> [AIM OF THE EXERCISE]:
Your reply must contain exactly the lines running from the one with "Instruction: Click the 11:43" to the last line of the entries below, both included, and no other lines.

Collected data:
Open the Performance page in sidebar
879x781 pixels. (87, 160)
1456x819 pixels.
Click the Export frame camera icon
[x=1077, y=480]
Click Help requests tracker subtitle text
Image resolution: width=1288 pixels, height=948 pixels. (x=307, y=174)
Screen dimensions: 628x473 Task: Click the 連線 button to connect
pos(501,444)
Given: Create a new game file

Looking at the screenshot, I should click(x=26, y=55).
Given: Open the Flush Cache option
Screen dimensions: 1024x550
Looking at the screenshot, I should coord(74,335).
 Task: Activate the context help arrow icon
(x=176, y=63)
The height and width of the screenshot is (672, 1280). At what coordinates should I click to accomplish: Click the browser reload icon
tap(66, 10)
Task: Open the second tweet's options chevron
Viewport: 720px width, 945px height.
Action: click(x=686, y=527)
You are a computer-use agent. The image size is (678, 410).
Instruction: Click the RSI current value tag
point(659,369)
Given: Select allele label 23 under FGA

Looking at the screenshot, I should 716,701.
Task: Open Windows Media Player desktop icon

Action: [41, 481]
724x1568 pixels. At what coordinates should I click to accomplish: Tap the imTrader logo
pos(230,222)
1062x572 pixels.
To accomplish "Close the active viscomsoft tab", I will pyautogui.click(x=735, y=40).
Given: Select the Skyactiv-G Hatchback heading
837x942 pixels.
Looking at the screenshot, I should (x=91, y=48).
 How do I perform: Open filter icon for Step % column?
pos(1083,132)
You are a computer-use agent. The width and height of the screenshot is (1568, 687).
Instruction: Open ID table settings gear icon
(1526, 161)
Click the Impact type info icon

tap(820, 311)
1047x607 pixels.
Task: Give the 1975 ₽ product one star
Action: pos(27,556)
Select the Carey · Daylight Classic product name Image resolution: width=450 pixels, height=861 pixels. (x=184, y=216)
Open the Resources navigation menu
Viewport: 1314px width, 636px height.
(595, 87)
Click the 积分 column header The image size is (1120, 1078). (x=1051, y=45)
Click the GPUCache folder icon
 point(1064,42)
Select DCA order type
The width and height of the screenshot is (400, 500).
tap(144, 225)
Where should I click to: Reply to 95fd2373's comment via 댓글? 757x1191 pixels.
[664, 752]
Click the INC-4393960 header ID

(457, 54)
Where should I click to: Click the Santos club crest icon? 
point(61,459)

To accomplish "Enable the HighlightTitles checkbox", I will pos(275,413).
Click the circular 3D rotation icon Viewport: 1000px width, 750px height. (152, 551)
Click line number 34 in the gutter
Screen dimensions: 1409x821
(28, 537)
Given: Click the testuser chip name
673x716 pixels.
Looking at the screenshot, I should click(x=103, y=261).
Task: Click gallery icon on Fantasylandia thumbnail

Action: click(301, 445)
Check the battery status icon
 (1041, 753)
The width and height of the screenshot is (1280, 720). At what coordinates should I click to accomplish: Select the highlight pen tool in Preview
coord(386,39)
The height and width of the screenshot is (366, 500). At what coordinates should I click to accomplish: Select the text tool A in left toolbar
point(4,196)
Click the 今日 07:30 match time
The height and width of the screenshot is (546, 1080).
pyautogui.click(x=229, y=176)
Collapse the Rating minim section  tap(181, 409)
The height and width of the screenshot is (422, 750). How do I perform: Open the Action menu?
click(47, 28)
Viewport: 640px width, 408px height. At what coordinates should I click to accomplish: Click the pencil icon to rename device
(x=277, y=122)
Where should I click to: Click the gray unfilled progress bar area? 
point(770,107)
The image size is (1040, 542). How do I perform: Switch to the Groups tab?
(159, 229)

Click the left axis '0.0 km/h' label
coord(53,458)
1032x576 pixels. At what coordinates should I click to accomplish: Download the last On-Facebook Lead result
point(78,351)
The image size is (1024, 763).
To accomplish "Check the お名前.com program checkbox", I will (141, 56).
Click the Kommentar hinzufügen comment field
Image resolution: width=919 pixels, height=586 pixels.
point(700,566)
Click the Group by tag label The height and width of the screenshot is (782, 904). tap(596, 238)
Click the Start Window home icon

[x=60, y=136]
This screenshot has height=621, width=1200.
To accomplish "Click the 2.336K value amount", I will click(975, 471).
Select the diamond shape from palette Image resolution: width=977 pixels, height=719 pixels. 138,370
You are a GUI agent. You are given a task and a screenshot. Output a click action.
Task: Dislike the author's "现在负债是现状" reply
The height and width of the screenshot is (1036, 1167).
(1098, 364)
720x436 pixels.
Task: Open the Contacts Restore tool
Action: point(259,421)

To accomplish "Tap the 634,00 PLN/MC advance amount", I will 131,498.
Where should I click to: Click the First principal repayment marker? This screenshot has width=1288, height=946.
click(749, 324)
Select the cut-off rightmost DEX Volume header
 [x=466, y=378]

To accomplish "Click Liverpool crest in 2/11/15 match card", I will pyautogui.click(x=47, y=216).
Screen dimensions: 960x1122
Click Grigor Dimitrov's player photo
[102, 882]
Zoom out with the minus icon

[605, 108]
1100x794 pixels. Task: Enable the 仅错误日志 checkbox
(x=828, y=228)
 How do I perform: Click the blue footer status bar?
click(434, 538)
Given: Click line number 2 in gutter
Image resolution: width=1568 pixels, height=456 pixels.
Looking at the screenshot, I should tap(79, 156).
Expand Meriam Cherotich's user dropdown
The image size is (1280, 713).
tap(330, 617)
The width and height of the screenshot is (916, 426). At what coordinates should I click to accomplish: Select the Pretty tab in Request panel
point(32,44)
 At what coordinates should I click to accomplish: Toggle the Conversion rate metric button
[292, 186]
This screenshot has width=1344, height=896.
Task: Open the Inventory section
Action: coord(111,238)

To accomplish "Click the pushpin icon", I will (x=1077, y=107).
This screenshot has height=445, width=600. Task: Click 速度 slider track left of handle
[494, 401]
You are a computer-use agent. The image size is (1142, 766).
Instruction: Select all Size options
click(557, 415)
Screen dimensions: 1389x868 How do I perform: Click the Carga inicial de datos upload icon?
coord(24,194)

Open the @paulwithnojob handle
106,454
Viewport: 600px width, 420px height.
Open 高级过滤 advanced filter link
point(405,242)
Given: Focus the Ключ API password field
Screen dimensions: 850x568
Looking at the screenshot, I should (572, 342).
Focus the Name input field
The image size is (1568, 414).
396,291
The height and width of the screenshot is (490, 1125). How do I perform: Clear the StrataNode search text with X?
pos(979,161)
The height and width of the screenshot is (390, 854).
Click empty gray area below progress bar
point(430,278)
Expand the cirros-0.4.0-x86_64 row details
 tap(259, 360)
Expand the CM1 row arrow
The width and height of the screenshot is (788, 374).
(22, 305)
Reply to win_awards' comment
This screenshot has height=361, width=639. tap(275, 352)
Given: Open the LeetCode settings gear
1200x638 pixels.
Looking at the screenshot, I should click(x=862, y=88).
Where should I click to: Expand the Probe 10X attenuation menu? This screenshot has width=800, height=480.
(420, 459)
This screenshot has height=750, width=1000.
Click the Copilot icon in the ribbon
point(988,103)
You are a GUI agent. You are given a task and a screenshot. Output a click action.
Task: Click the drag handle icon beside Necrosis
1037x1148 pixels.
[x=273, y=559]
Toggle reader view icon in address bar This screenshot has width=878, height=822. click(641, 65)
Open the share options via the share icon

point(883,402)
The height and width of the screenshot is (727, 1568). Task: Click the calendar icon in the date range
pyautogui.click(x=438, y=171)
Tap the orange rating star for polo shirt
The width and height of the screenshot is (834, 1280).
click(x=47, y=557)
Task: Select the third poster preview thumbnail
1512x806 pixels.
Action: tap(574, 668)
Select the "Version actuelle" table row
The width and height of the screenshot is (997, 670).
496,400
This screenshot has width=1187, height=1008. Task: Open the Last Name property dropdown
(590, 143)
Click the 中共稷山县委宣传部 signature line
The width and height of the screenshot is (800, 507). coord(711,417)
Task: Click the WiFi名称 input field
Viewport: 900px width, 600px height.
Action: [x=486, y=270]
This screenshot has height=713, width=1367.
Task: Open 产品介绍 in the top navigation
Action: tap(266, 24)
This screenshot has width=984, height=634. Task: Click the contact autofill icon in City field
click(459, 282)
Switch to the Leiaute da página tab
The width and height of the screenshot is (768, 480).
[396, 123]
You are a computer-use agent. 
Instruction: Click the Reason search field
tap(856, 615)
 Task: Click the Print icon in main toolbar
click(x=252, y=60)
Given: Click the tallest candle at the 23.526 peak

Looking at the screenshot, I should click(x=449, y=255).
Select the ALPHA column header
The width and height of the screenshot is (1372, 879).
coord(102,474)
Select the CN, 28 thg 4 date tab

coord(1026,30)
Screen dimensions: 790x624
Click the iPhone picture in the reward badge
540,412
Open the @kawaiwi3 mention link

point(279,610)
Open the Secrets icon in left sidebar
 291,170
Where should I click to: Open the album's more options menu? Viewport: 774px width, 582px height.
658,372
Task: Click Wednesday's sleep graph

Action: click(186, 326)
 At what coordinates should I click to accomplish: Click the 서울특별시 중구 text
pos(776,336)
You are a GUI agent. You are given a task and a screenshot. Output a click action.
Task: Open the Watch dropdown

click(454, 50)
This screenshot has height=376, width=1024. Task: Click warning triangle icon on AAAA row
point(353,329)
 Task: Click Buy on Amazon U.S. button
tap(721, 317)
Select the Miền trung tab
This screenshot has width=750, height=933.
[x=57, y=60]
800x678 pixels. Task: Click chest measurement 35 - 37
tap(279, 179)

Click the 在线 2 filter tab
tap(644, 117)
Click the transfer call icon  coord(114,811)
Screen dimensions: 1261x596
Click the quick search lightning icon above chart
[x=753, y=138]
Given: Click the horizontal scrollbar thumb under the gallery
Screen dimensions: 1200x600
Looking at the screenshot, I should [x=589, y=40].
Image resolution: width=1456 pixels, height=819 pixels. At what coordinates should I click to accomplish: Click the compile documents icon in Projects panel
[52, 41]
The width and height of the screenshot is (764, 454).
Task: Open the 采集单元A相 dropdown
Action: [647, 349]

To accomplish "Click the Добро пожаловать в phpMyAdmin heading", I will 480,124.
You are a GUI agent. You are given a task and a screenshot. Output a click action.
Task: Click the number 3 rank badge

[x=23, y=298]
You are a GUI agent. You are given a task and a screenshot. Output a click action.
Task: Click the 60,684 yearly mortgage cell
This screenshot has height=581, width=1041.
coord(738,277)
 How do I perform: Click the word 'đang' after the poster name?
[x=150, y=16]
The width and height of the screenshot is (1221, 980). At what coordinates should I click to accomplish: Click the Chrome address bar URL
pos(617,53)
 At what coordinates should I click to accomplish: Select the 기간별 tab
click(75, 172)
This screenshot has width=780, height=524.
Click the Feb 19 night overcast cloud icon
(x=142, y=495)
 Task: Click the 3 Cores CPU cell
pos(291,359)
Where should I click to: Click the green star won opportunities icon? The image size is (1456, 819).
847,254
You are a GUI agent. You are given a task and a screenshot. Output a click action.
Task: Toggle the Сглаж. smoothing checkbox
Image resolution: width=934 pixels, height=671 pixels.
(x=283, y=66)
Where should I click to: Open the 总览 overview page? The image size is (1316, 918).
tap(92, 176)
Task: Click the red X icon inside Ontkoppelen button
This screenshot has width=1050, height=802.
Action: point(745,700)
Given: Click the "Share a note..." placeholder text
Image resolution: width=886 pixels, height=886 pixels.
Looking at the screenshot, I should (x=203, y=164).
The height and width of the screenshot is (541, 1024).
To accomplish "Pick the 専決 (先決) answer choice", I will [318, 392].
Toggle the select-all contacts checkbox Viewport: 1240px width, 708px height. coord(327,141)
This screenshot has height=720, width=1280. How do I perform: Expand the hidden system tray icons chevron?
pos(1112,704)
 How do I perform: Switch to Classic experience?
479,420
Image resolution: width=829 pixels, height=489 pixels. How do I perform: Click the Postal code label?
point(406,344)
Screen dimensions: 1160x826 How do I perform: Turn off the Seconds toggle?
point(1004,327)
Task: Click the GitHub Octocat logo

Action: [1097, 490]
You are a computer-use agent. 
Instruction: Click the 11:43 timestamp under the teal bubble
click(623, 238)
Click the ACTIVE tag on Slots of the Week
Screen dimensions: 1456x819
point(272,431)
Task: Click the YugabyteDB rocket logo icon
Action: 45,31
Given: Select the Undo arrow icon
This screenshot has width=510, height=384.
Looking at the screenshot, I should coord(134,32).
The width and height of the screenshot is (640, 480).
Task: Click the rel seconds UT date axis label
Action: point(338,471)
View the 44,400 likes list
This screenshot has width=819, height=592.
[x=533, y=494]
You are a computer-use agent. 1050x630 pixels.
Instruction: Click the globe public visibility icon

> [EXERCISE SOLUTION]:
Instruction: Click the 11:43 timestamp under the teal bubble
click(623, 238)
Click the ACTIVE tag on Slots of the Week
Screen dimensions: 1456x819
point(272,431)
Task: Click the YugabyteDB rocket logo icon
Action: 45,31
Given: Select the Undo arrow icon
This screenshot has width=510, height=384.
Looking at the screenshot, I should coord(134,32).
The width and height of the screenshot is (640, 480).
Task: Click the rel seconds UT date axis label
Action: point(338,471)
View the 44,400 likes list
This screenshot has width=819, height=592.
[x=533, y=494]
You are a computer-use agent. 1050x630 pixels.
Instruction: Click the globe public visibility icon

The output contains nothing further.